父上は俺がその建国パーティーでスカーレット嬢を断罪する、と気付いたみたいだ。
別室に呼んで、内密に...とか、学園で集会を開いて、とかも考えたけど、スカーレット嬢が一番ダメージのくらう方法で、と考えたら建国パーティーで、だった。
スカーレット嬢は建国パーティーでナナリー嬢と婚約破棄すると思っているはずだ。
皆の前で行うことで、プライドだけ無駄に高いスカーレット嬢の鼻をへし折ることが出来ると考えた。
あ、ついでに、こんなことをしたらお前らもこうなるよ、っていう見せしめでもある。
そっちがついで、というのはおかしいかも知れないが、俺的にはいかにスカーレット嬢を懲らしめるかが最優先だ。
という俺の思いを全て父上に伝えると、急に大きな声で笑いだした。
「ち、父上...?」
「すまんすまん。
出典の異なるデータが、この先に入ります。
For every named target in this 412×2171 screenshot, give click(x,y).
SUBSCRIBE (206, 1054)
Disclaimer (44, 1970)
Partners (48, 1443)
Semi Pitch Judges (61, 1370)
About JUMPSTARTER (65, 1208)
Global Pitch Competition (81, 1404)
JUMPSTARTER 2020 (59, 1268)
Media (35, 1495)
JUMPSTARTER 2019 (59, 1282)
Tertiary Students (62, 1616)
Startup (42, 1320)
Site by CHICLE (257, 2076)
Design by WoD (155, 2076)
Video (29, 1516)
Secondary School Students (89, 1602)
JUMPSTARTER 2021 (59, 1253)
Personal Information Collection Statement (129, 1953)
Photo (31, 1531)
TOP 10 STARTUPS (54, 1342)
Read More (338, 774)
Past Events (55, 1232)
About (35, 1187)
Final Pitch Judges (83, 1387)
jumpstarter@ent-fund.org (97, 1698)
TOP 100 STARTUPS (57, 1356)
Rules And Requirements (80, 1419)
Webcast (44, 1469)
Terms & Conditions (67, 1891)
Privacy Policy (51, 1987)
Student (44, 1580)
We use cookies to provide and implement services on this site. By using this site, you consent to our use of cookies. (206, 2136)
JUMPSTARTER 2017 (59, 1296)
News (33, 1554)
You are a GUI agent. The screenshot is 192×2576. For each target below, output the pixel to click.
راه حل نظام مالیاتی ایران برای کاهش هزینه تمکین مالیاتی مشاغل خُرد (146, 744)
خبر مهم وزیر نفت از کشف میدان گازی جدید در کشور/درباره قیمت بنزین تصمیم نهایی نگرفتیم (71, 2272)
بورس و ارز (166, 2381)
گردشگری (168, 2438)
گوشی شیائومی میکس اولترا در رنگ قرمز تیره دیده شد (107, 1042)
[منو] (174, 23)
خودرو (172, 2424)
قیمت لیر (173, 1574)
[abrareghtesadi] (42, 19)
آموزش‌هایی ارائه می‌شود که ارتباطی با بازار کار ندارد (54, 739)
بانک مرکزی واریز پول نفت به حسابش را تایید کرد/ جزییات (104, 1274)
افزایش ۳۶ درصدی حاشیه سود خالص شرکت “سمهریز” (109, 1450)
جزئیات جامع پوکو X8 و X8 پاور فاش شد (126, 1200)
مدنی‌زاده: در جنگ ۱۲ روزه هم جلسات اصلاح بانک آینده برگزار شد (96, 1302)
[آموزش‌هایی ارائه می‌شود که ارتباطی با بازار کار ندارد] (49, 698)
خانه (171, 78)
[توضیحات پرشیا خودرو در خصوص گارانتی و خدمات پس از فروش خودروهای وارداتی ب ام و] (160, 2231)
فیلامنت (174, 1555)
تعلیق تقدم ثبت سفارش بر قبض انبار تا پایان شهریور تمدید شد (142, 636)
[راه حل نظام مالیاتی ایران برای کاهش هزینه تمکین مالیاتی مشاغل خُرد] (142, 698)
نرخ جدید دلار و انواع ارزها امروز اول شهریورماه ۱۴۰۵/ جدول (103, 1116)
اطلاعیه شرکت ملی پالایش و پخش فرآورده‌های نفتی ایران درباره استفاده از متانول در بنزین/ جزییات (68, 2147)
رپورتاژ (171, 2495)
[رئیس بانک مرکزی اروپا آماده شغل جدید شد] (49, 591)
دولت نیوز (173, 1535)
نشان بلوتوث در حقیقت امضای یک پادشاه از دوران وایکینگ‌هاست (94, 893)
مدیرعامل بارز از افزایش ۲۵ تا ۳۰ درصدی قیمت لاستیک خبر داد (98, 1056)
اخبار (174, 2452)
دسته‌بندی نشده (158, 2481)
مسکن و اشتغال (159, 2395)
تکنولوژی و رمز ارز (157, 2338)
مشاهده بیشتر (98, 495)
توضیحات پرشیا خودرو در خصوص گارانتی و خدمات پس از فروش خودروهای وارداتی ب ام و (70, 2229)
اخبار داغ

お前がそんなことを言うなんて思わなかったから、つい笑ってしまった」
そんなに意外だったか?
そう思いながら首を傾げていると、父上は
「あぁ、昔のお前だったら絶対言わなかっただろうな」
「そ...そうですか」
昔の俺?
確かに数年前までは、他人に対して何も興味がなかったかも知れない。
でもナナリー嬢と話をするようになってから、少しずつ色んなことに目を向けるようになった気がする。
まぁ、それも父上に言われるまで気が付かなかったが...。
そう考えていると、父上に
「建国パーティーの件はわかった。好きにしたらいい。その代わり......わかっているな?」
と言われた。
わかっているな?の意味は妹が魅了を使ったと知られたら、ナナリー嬢も、公爵家も立場が危うくなってしまう。
だからちゃんと、フォローするように、ということだ。
「はい。ナナリー嬢は俺が絶対に守ってみせます」
俺がそう答えると、父上は力強く頷いた。